Both round, obviously, to 0.6 (1 d.p, remember?)

So, let me get this right: when a sample of socially-conscious university students are marched into a cupboard, sat down next to a twig-plant, and asked about global warming, absolutely no-one reports either being ambivalent about (4) or strongly agreeing with (7) the phrase “It seems to me that the temperature is warmer now than in previous years”?

Of course no-one is skeptical (1–3) at all either.

Every. Single. Person. 5 or 6.

Now, is it possible? Technically. I just feel like it’s very, very, very unlikely.

And I’m not done.

This scale has been administered before.

That paper is Joireman et al. (2010), doi: 10.1016/j.jenvp.2010.03.004. 
This paper looks… well, at a glance, fine.

So let’s compare potential SPRITE solutions for all 8 of the mean/SD pairs given in Guéguen (2012) for these questions (G_Leaves, G_Twigs) to the original values from Joireman et al. (J_Overall):

Oh dear.

As you can see, the samples from Gueguen (2012) I’ve designated G_Leaves and G_Twigs are universally afflicted with an extraordinarily strong and persistent lukewarm agreement. No-one has any strong doubts, very few are even undecided. But at the same time, no-one has any strong endorsement either… the answer to ‘is there global warming going on?’ is a resounding and damn-near-unanimous ‘yeah, sorta, I guess, pass the shortbread’.

Naturally, other people have tried to measure this attitude (it’s important). For instance, an Ipsos poll in France reported that 53.5% of adults aged 18–24 surveyed replied “Oui, tout à fait” (“Yes, absolutely”) to a question asking if they personally thought that climate change was real.

Yet, here, when faced with the proposition “It seems to me that the temperature is warmer now than in previous years,” apparently not one participant can bring themselves to put 7 out of 7, even in the presence of ominous twigs.

Hmph.

Conclusion:

Something has gone seriously curly here. In total, we have:

  • a series of extraneous and curious details (“Is this corpse dead? Rate its deadness from 1 to 7”…)
  • wrong dfs…
  • potentially curious t-values…
  • bizarrely restricted variation in ALL samples…
  • …^ which is totally at odds with both (a) existing research using the same measure, (b) other measures of the same attitude and (c) common sense

And that’s just Study 1. Study 2 is more of the same. If you’ve got the paper open, check the answer to Condition “one indoor plant with foliage”, Question 4. Again, the forces of unanimous but extremely lukewarm agreement make themselves known.
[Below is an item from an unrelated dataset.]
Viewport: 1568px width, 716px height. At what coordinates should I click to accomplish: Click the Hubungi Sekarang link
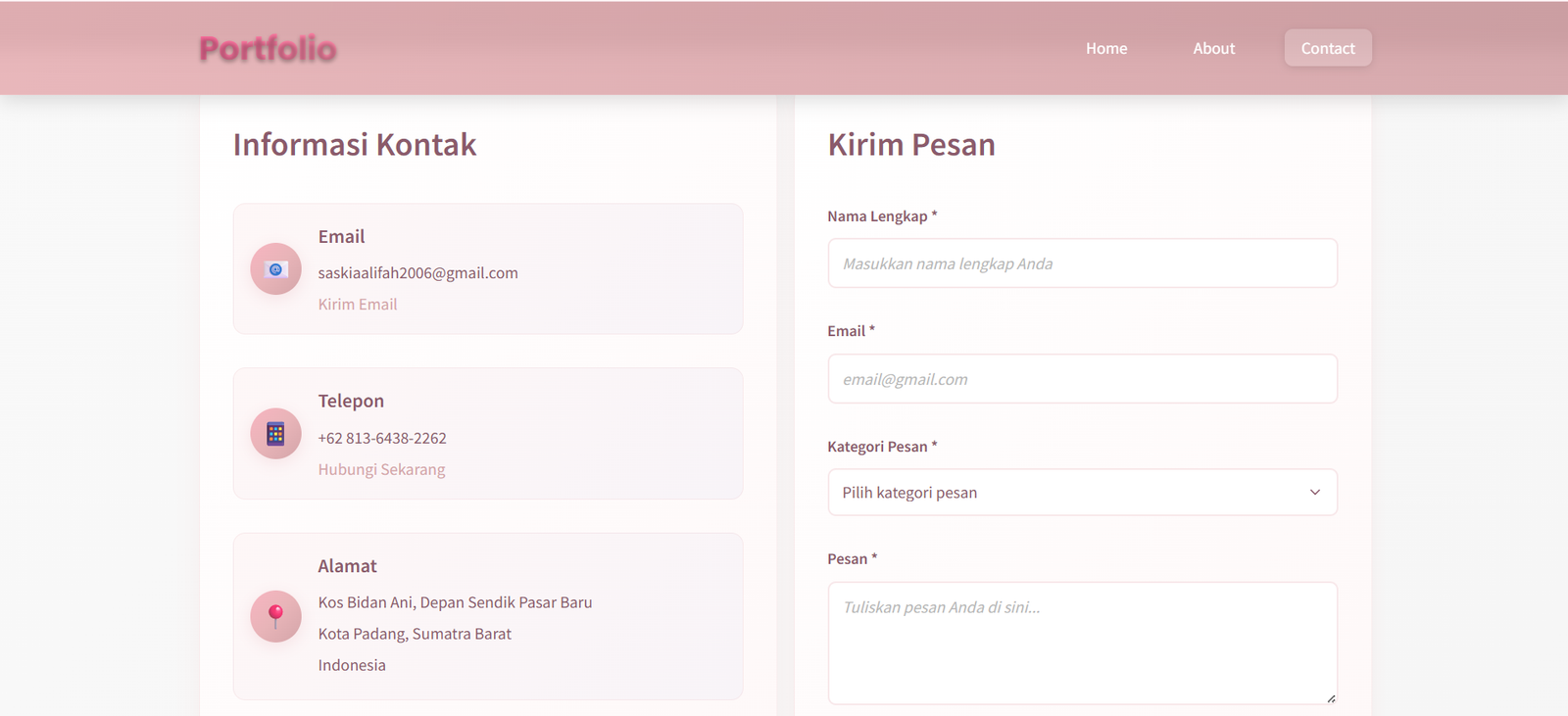point(381,469)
P.S. More to come. You’ll see.

* Note that this doesn’t even require us to use GRIMMER to determine if the SDs are possible. The true max t value may be lower still.

** I made a big fat stupid error in the original version of this blog post, just from using the wrong value. This is what you get for working in the middle of the night. I apologise unreservedly to everyone who read it and the author. This affects the overall conclusion a little, but not a great deal… the lack of sample variation worries me more than everything else put together. I have retained a copy of the original here if you want to see me being wrong. Thank you Jordan Anaya for pointing this out immediately, you sharp-eyed bastard.

*** Used the R-calculator for these (thank you, Nick). Still possible with other calculators.